UK slips as top spot for world leaders
A new survey has revealed that the UK is no longer the most popular place of education for the world’s political leaders.
According to the Higher Education Police Institute (also known as HEPI) survey, 57 foreign leaders, including presidents, prime ministers and monarchs, received a higher education in the UK.
The US tops the list with 58 — a turnaround from previous surveys in which the UK topped the chart.
Nick Hillman, HEPI’s director, said UK immigration policies restricted the numbers of overseas students going to British universities.
“In the past, we have been more successful than any other country in attracting the world’s future leaders. But these new figures suggest our pole position is under threat,” Hillman said.
“We need to adopt a bold educational exports strategy, remove students from the government’s main migration target and roll out the red carpet when people come to study here.

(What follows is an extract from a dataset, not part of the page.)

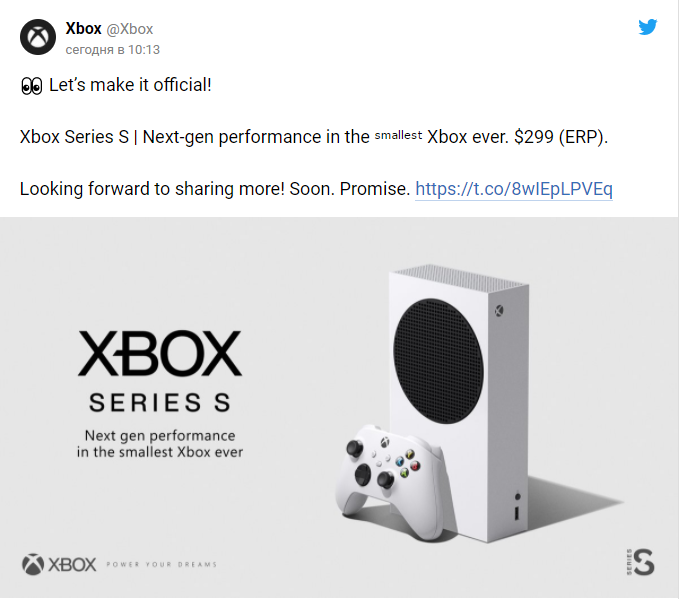
Task: Click the large XBOX SERIES S title
Action: point(160,370)
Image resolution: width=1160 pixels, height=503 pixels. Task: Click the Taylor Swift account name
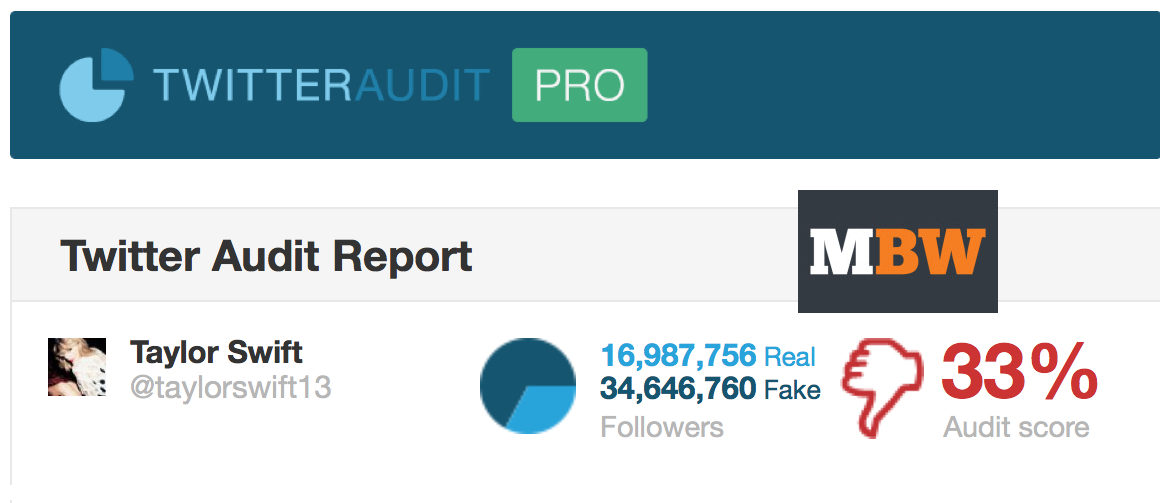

“One practical way to make all that happen would be to end the Home Office having complete control over student migration and to share it across government departments instead, as they do in other countries.”
Students are currently counted toward the UK’s net immigration figure. Chancellor Philip Hammond and former foreign secretary Boris Johnson have both reportedly argued that students be withdrawn from the immigration target.
In January a spokesman for the prime minister said: “The position of the prime minister on this is clear. The definition of an immigrant is someone who arrives for a period of more than 12 months.”
In 2016-17, there were 440,000 foreign students studying at UK universities. About a third of non-EU students in the UK are from China.
Third placed France educated 40 world leaders, with the rest way behind, including Russia with 10 and Australia on nine. China educated two political leaders from outside its shores.
Leaders educated in the UK include Imran Khan, the incoming Pakistan prime minister, who studied at Oxford University, while other newcomers include Julius Maada Bio and David J Francis, the president and the chief minister of Sierra Leone, who studied at Bradford and Southampton universities respectively.
Armen Sarkissian, the president of Armenia, studied physics as a postgraduate at Cambridge, and Giuseppe Conte, Italy’s new prime minister, claims to have studied at Girton College, Cambridge, though this is disputed.
The Royal Military Academy Sandhurst is one of the UK’s most popular educators of leaders from the world’s smallest states, ranging from Tamim bin Hamad al-Thani, the emir of Qatar, to Prince Alois, the regent of Liechtenstein, and Hassanal Bolkiah, the sultan of Brunei.